● **Consegna 1**: In base al testo sul Tempio Maggiore di Firenze, spiega perché lo stile moresco ricorre in molte sinagoghe dell'emancipazione. Rispondi in non più di tre frasi.

● **Testo fornito**:
Lo stile moresco [Foto14a] scelto è stato, in quel periodo, particolarmente apprezzato a Firenze (basterebbe citare l’estroverso Castello di Sammezzano [Foto14b] degli stessi anni).

Foto 14 b).

Questo stile comunque si trova ricorrente in molte sinagoghe della ‘emancipazione’, poiché attinge e associa l’immaginario della nuova stagione all’epoca d’oro della cultura ebraica in Spagna [Foto14c], che si protrae dal 711 fino la fine del Califfato di Cordova nel 1066: periodo nel quale la convivenza pacifica portò a una straordinaria fioritura culturale e religiosa. La nuova sinagoga di Firenze, e la sua cupola verde che svetta nel panorama tra i tetti rossi della città, cambia anche nella sua denominazione, viene infatti intitolata “Tempio Maggiore”, sostituendo il proprio ruolo e l’immaginario nella vita non solo cittadina e rinnovando le tradizioni della comunità.

Foto 14 c), Sinagoga di Cordova, 1314.

Il Tempio Maggiore di Firenze ha alcune connotazioni di una chiesa: un evidente tentativo di trovare elementi di condivisione con gli ‘edifici di riferimento religioso’ più diffusi in Italia, e nel contempo è anche chiaro l’intento di distinguersi, di ‘esternare’ una propria peculiarità. La scelta dello stile moresco rientra senz’altro in questo tentativo, ma ci sono altre puntualizzazioni, come la premura d’inseguire immaginari evocativi di Gerusalemme e del suo Tempio: interessante è infatti la riproduzione sul rivestimento lapideo, sul lato esterno dell’abside [Foto15a], di una delle porte antiche di Gerusalemme, quella posta sul lato est delle mura, conosciuta nella denominazione Sha’ar Ha’Rachamim – “porta della pietà” o della “Redenzione” [Foto15b], nella cultura cristiana chiamata “porta d’oro”, attraverso la quale Gesù è entrato in città. Sarebbe l’unica che introdurrebbe, ancora oggi, direttamente alla spianata del Tempio, se non fosse stata tamponata dal sedicesimo secolo: un ingresso di somma rilevanza almeno fino all’epoca dell’arrivo del Messia, come vuole la tradizione popolare  ebraica.

Foto 15 a) Esterno dell’abside del Tempio Maggiore di Firenze.
Foto 15 b), Porta della Redenzione, Gerusalemme, foto del 1895.

● **Record estratti**:
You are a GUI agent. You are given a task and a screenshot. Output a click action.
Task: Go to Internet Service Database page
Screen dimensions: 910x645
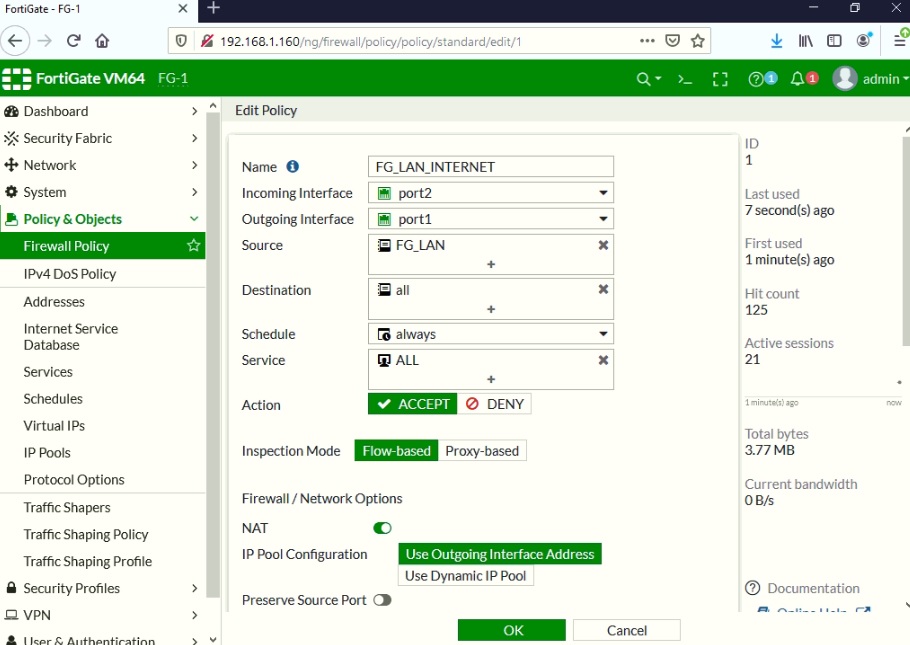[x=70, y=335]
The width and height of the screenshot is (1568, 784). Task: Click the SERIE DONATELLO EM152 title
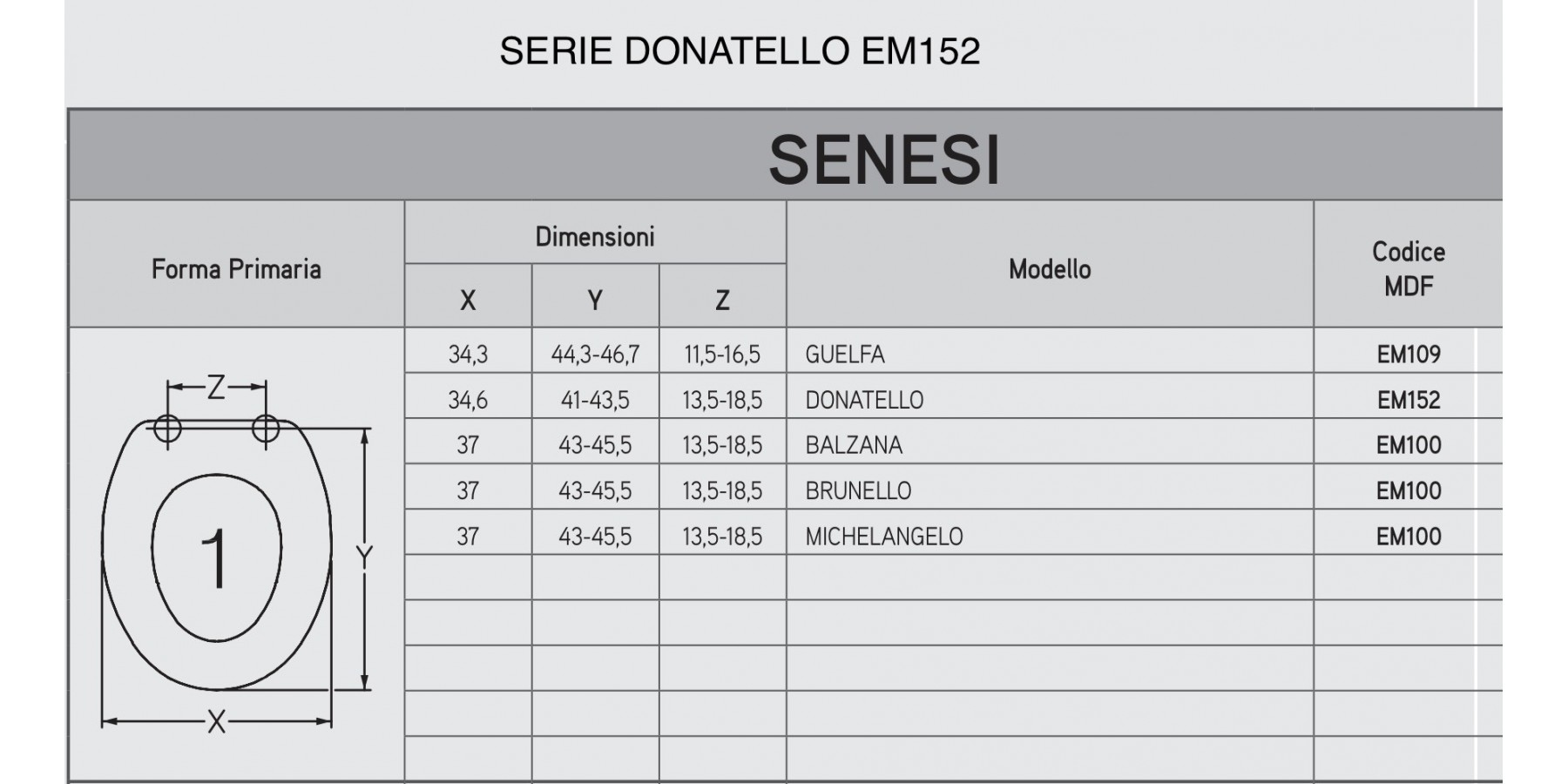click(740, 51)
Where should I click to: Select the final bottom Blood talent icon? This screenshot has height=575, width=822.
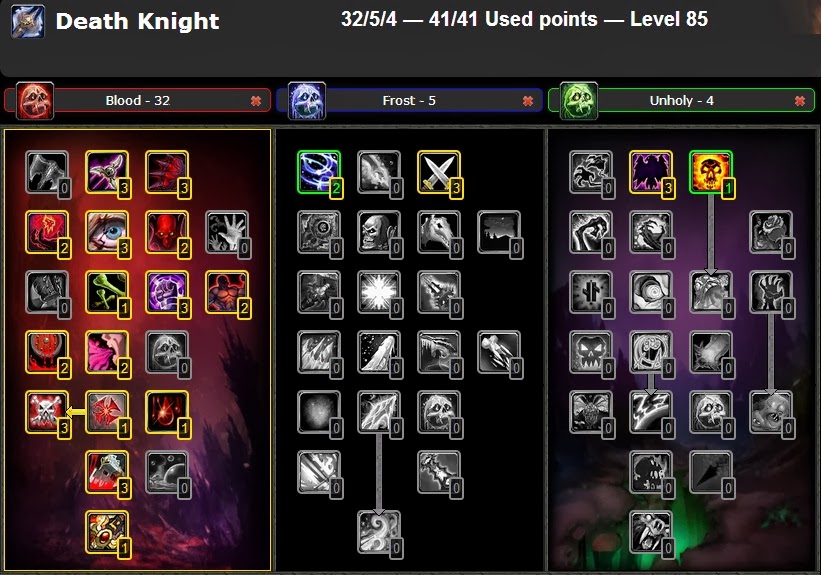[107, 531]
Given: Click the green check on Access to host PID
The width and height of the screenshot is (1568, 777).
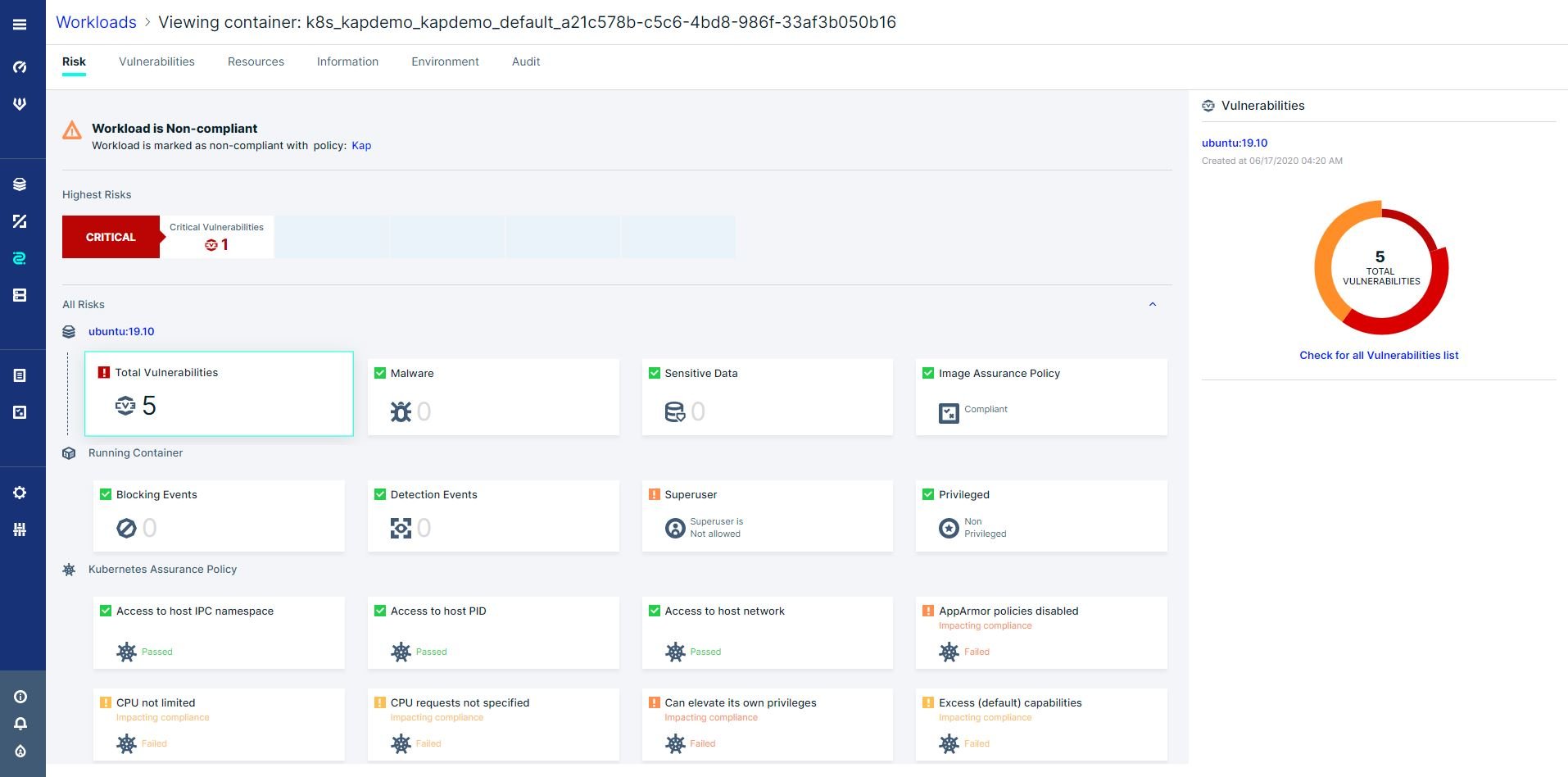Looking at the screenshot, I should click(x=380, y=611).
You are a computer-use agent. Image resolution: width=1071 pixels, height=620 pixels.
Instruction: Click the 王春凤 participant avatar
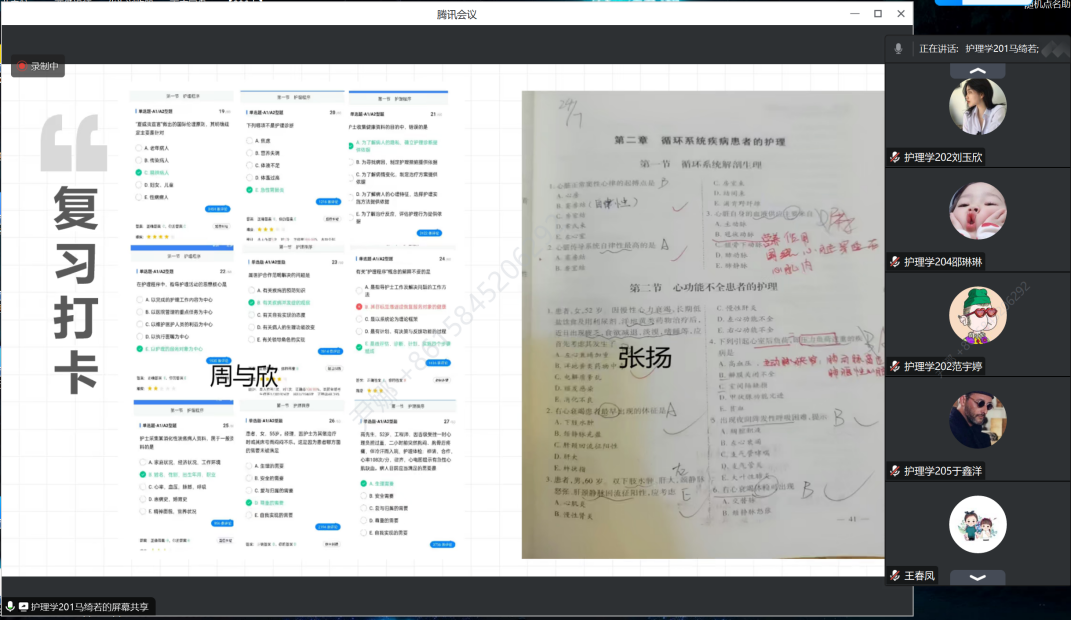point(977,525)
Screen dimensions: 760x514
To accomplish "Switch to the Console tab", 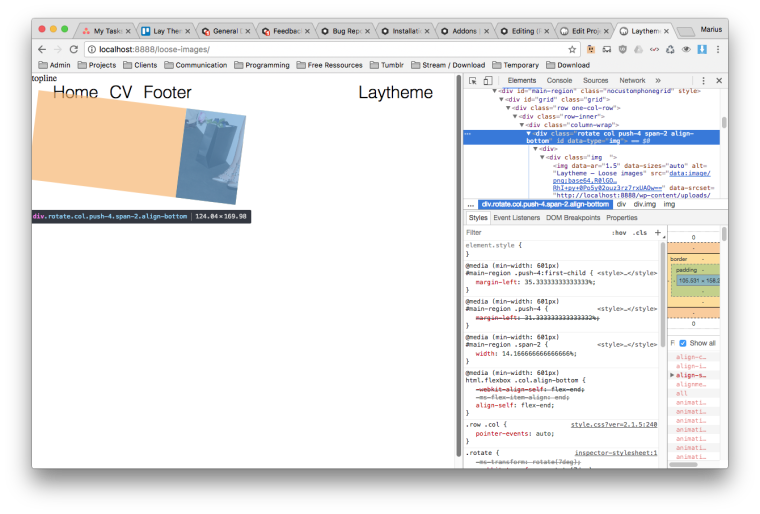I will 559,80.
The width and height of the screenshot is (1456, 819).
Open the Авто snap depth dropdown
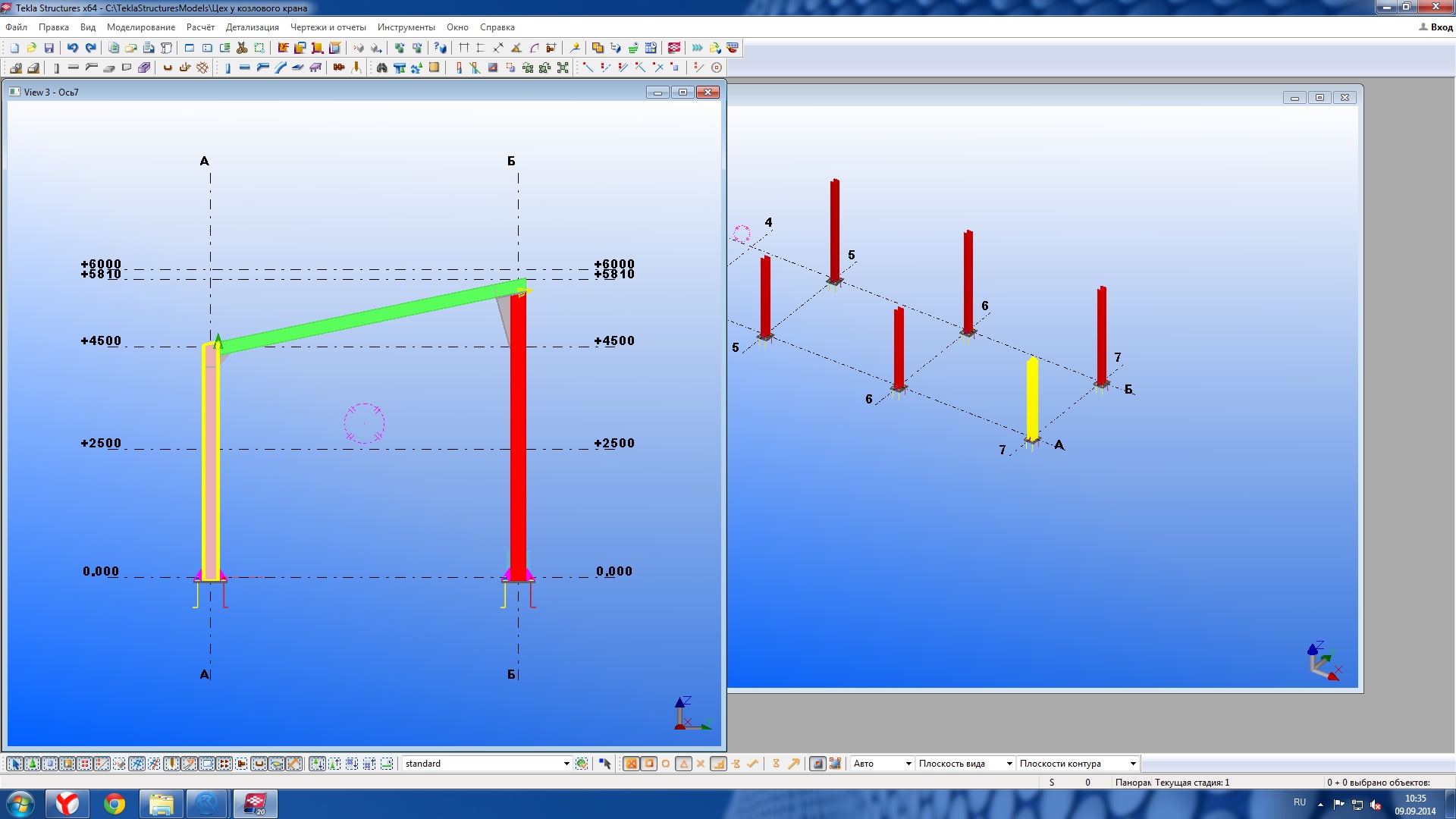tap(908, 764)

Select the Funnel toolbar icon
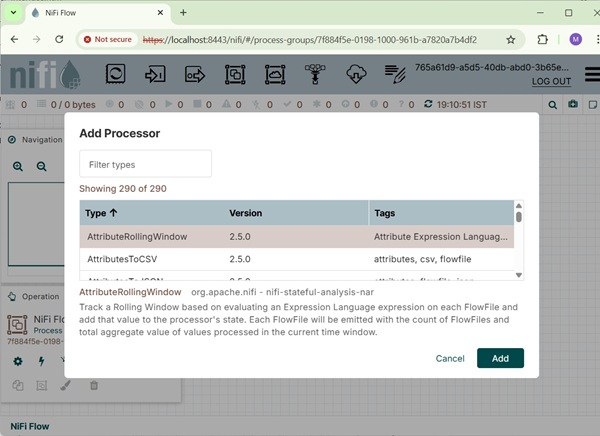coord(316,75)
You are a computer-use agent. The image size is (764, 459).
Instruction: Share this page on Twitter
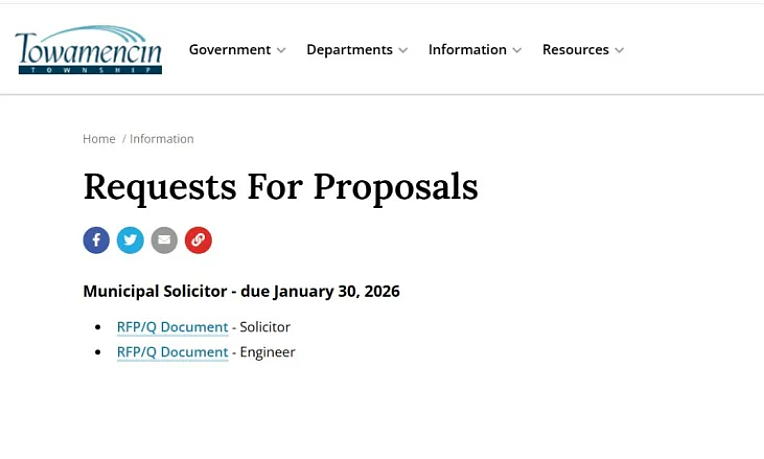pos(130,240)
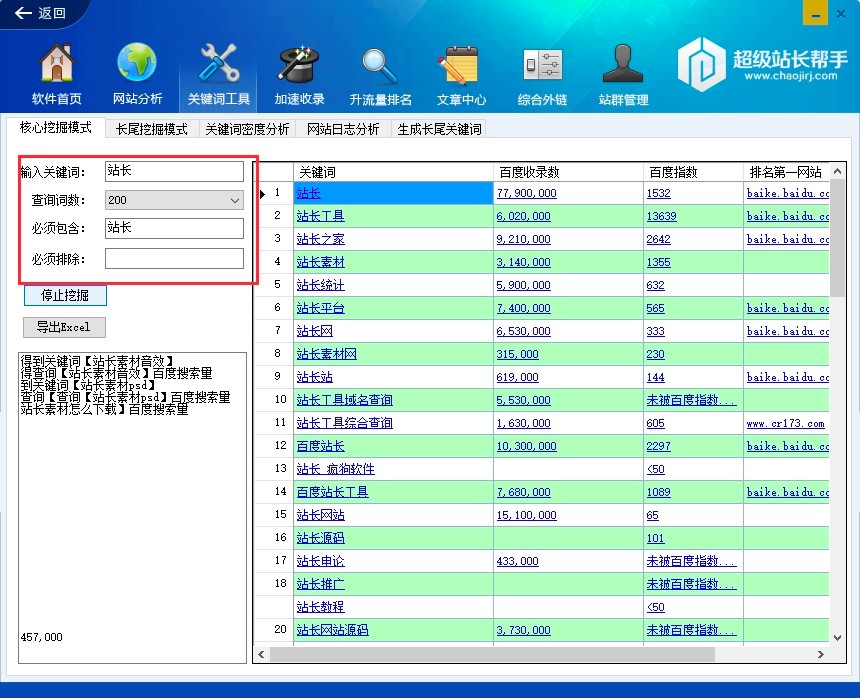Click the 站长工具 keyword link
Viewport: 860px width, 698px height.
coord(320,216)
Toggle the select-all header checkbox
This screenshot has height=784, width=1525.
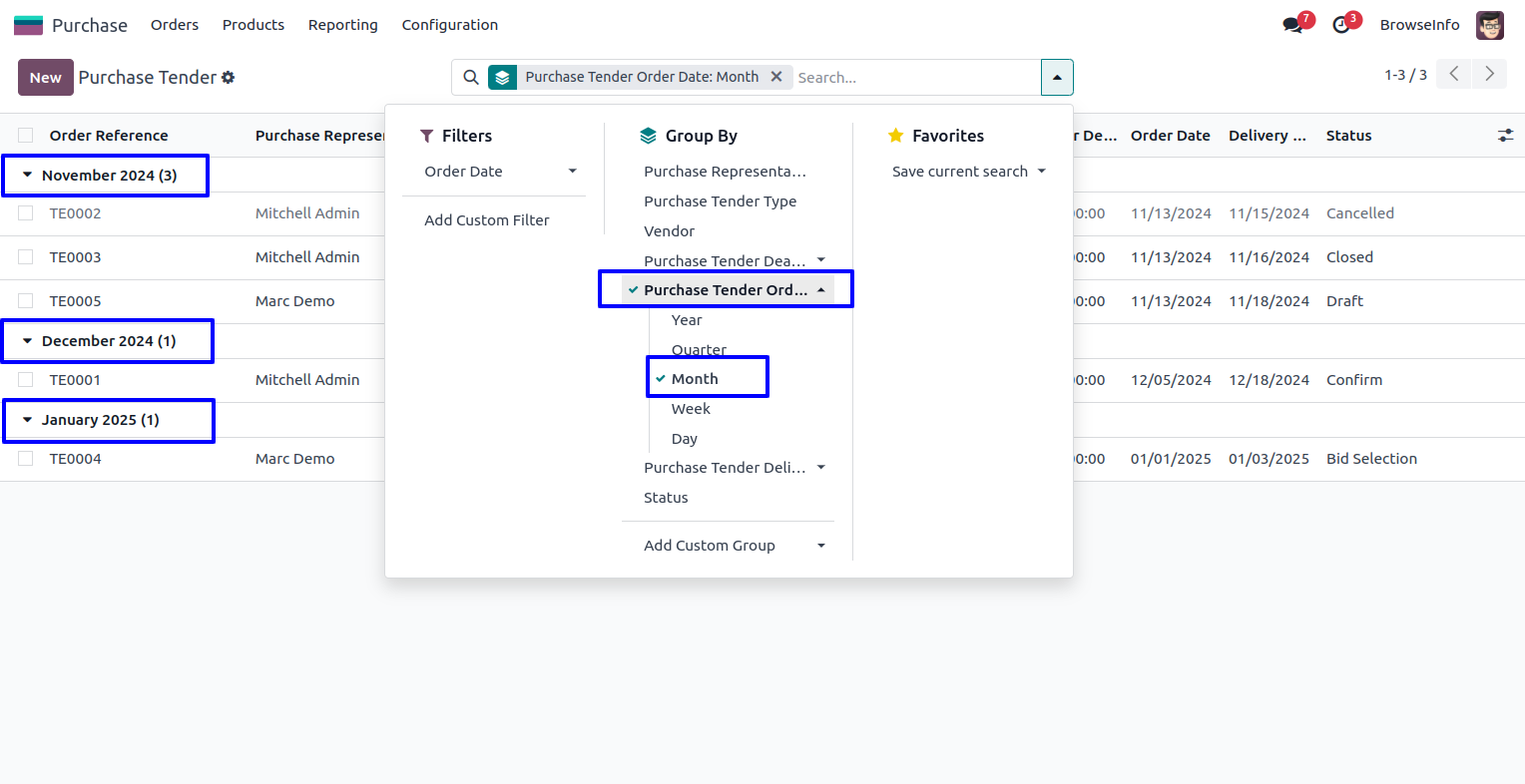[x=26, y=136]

● **Consegna 2**: Trascrivi le righe dei record partendo dal loro inizio e arrivando fino alla riga che contiene "Looking at the", estremi inclusi. Lascia fuori le immagini.

● **Risposta scritta 1**: Lo stile moresco ricorre in molte sinagoghe dell'emancipazione perché attinge all'epoca d'oro della cultura ebraica in Spagna e le associa l'immaginario della nuova stagione. Quell'epoca va dal 711 fino alla fine del Califfato di Cordova nel 1066. Fu un periodo in cui la convivenza pacifica portò a una straordinaria fioritura culturale e religiosa.

● **Risposta scritta 2**:
You are a GUI agent. You are given a task and a screenshot. Output a click action.
Task: Go to Internet Service Database page
Screen dimensions: 910x645
[x=70, y=335]
The width and height of the screenshot is (1568, 784). Task: Click the SERIE DONATELLO EM152 title
click(740, 51)
Where should I click to: Select the final bottom Blood talent icon? This screenshot has height=575, width=822.
[107, 531]
Given: Click the green check on Access to host PID
The width and height of the screenshot is (1568, 777).
Looking at the screenshot, I should click(x=380, y=611).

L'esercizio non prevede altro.